Her creative work deepens this influence. The Culture Capsule explores the rhythms of modern identity and societal transformation, while her literary projects explore themes that reflect the emotional realities of a rapidly changing world. These projects give her a cultural vantage point that feeds directly into her strategic roles. She approaches communication not simply as a corporate function but as a way to connect individuals across experiences, industries, and backgrounds.
Lucy’s intersection of creativity and strategy illustrates the direction modern security must take: one in which humanity is not sacrificed to precision, and in which leadership recognizes that protection is not only physical but also narrative-driven, cultural, and relational.
A New Center of Gravity in Women's Global Leadership

Lucy Love’s presence in the security industry represents a new kind of leadership emerging within high-stakes environments. Her work demonstrates that communication, when executed with intention and intelligence, is not a supportive function but a core pillar of operational strength. Her influence extends beyond departments and job titles, shaping the industry's cultural fabric and shaping its future language.
At the same time, her leadership expands the narrative surrounding women in security. She shows that women do not need to conform to existing expectations to lead effectively. They can lead with nuance, creativity, cultural awareness, strategic depth, and an understanding that leadership is not purely directional – it is connective.

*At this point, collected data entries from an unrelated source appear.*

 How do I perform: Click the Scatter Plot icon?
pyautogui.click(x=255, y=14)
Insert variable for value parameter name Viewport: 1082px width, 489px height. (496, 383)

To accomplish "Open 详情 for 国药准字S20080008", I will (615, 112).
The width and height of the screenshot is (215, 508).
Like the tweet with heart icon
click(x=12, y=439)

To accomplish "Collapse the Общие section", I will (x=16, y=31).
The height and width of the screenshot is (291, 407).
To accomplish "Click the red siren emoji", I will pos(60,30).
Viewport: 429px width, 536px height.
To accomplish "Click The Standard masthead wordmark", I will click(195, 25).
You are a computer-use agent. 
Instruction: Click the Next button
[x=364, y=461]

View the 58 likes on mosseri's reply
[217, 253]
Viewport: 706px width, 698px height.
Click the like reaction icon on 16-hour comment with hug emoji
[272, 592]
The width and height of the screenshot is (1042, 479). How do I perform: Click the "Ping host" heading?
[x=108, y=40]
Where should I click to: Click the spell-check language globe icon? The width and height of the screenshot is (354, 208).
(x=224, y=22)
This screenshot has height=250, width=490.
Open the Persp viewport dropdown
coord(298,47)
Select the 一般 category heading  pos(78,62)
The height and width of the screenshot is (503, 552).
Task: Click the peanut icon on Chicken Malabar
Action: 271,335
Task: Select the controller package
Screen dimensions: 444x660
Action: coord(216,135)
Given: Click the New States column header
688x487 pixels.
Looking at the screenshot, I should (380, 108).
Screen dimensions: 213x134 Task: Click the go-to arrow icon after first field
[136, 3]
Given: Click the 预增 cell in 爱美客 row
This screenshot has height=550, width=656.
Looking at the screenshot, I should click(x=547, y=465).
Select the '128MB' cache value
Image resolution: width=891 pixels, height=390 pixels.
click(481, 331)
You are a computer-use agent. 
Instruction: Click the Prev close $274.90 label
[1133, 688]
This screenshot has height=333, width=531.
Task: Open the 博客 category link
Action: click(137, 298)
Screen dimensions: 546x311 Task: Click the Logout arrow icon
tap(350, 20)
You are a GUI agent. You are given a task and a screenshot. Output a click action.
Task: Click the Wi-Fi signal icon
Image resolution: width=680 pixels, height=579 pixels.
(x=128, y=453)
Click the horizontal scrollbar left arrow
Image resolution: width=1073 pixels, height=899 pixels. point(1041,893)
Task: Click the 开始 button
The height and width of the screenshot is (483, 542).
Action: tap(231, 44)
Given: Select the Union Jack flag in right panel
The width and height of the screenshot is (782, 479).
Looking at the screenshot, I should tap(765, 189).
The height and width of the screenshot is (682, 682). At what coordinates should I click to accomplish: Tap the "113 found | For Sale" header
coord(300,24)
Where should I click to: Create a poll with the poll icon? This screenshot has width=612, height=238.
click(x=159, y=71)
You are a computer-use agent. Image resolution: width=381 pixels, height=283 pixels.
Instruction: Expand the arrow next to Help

Lucy’s career continues to evolve, but her impact is already unmistakable. She has entered a field defined by discipline and reshaped it with clarity. She has taken a historically rigid environment and infused it with vision. And she has stepped into a space where women have long been present but rarely profiled, offering a model that is both grounded in reality and expansive in possibility.
Her work embodies a profound truth: industries do not transform through force; they transform through insight. And in Lucy Love, the global security sector has found a leader whose insight is redefining the future of communication – and the future of women in leadership.